To elucidate the underlying mechanisms involved in AIDS therapy-induced peripheral neuropathy, we have developed a model of nucleoside analog reverse transcriptase inhibitor-induced painful peripheral neuropathy in the rat, using 2',3'-dideoxycytidine (ddC), 2',3'-dideoxyinosine (ddI) and 2',3'-didehydro-3'-deoxythymidine (d4T), AIDS chemotherapeutic drugs that are also components of AIDS highly active anti-retroviral therapy. Administration of ddC, ddI and d4T produced dose-dependent mechanical hypersensitivity and allodynia. Peripheral administration of inhibitors of protein kinase A, protein kinase C, protein kinase G, p42/p44-mitogen-activated protein kinase (ERK1/2) and nitric oxide synthase, which have demonstrated anti-hyperalgesic effects in other models of metabolic and toxic painful peripheral neuropathies, had no effect on ddC-, ddI- and d4T-induced hypersensitivity.
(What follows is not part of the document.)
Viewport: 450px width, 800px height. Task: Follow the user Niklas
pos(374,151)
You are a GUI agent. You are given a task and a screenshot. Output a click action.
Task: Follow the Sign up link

Since suramin, an anti-parasitic and anti-cancer drug, which shares with the anti-retroviral nucleoside analogs, mitochondrial toxicity, altered regulation of intracellular calcium, and a sensory neuropathy in humans, also produced mechanical hypersensitivity that was not sensitive to the above second messenger inhibitors we evaluated the role of intracellular calcium. Intradermal or spinal injection of intracellular calcium modulators (TMB-8 and Quin-2), which had no effect on nociception in control rats, significantly attenuated and together eliminated ddC and suramin-induced mechanical hypersensitivity. In electrophysiology experiments in ddC-treated rats, C-fibers demonstrated alterations in pattern of firing as indicated by changes in the distribution of interspike intervals to sustained suprathreshold stimuli without change in mechanical activation thresholds or in number of action potentials in response to threshold and suprathreshold stimulation. This study provides evidence for a novel, calcium-dependent, mechanism for neuropathic pain in a model of AIDS therapy-induced painful peripheral neuropathy.